TEXT BLOCK.
Holmes, intrigued, takes on the case, and visits Carstairs’ home. Within hours the man in the flat cap has burgled the house and fled to a small hotel in Bermondsey, where Holmes’ Baker Street Irregulars track him down. When Holmes and Watson arrive on the scene, they find one of the Irregulars – a young boy called Ross – acting somewhat erratically. Inside the hotel, they find the man in the flat cap stabbed to death, and Holmes explains away Ross’s behaviour as being related. When the boy’s badly-beaten body turns up days later, Holmes and Watson find that things have taken a much more sinister turn, and that the mysterious House of Silk lies behind everything.

As is traditional, the story is narrated by the ever-faithful Dr Watson, now an old and infirm man who has outlived his best friend by several years. Bookended by brief notes from this elderly Watson, we are given explanation for why this story has never been told before. As is also traditional, the story opens with a lesson, by Holmes, in ratiocination and deductive reasoning, as he divines the reason for Watson’s visit based on a handful of seemingly innocuous clues.

I should mention at this point that I’ve been a fan of Sherlock Holmes for many years. Like, I suspect, many people of my generation, the abiding image I have of the man – and therefore the benchmark against which I compare all other Holmeses – is Jeremy Brett’s portrayal in the long-running ITV series. From the moment Horowitz’s Holmes opens his mouth, I heard Brett’s distinctive voice in my head and knew I was on to a winner, at least in terms of characterisation. The relationship between the two men is as fans have come to expect, with the mens’ mutual respect sometimes tempered by a certain amount of acerbic ribbing, usually by Holmes, of Watson:

“I take it you will join me?”

“Of course, Holmes. I would like nothing better.”

“Excellent. I sometimes wonder how I will be able to find the energy or the will to undertake another investigation if I am not assured that the general public will be able to read every detail of it in due course.”

Horowitz has an encyclopaedic knowledge of the Holmes canon, and sets his story in a definite time period, both in the very real sense – the story takes place in November 1890 – but also by placing it in relation to the rest of Conan Doyle’s stories – we are some seven weeks after “The Adventure of the Red-Headed League”, and Holmes has just completed “The Adventure of the Dying Detective”. There is no doubt, both in terms of the references both overt and implicit, and the general tone Horowitz strikes, that the author has immersed himself in the stories of Sir Arthur Conan Doyle whilst writing this latest adventure. It should be noted that this is the first Sherlock Holmes story that has ever been endorsed by the Conan Doyle estate, which should go some way to indicating how close Horowitz has come to depicting Holmes and the sometimes-hapless Watson.

EXERCISE TASKS.
a – According to the Holmes book review, in what month and year does the story take place?
b – Repeat the part of the Holmes book review that opens with the words containing "As is traditional, the" and closes with "seemingly innocuous clues.".
c – Pick up the Holmes book review from where it stops and continue it.
The material that follows has no connection to the Holmes book review.

INFORMATION SHOWN.
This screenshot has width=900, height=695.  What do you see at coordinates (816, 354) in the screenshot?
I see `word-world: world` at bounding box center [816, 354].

ANSWERS BY TASK.
a – November 1890.

b –
As is traditional, the story is narrated by the ever-faithful Dr Watson, now an old and infirm man who has outlived his best friend by several years. Bookended by brief notes from this elderly Watson, we are given explanation for why this story has never been told before. As is also traditional, the story opens with a lesson, by Holmes, in ratiocination and deductive reasoning, as he divines the reason for Watson’s visit based on a handful of seemingly innocuous clues.

c –
Horowitz pulls out all the stops, reintroducing us to a whole cast of characters that have become, over the years, part of the national – if not global – consciousness: apart from Holmes and Watson, there is the ever-present and often-ignored Mrs Hudson; Detective Inspector Lestrade; Holmes’ unofficial police force in the shape of the Baker Street Irregulars; the more-intelligent older brother Mycroft; and, of course, Holmes’ nemesis, Professor James Moriarty. With one exception, these characters are introduced naturally, and play roles that are as familiar to any Holmes fan as the Persian slipper where he keeps his tobacco, or the infamous address at which he lives. Unfortunately, Moriarty’s introduction seemed slightly shoe-horned, as he appears as a kind of deus ex machina whose intervention, in the end, goes nowhere. But this is a minor quibble, and in no way detracts from the story, or interferes with canon.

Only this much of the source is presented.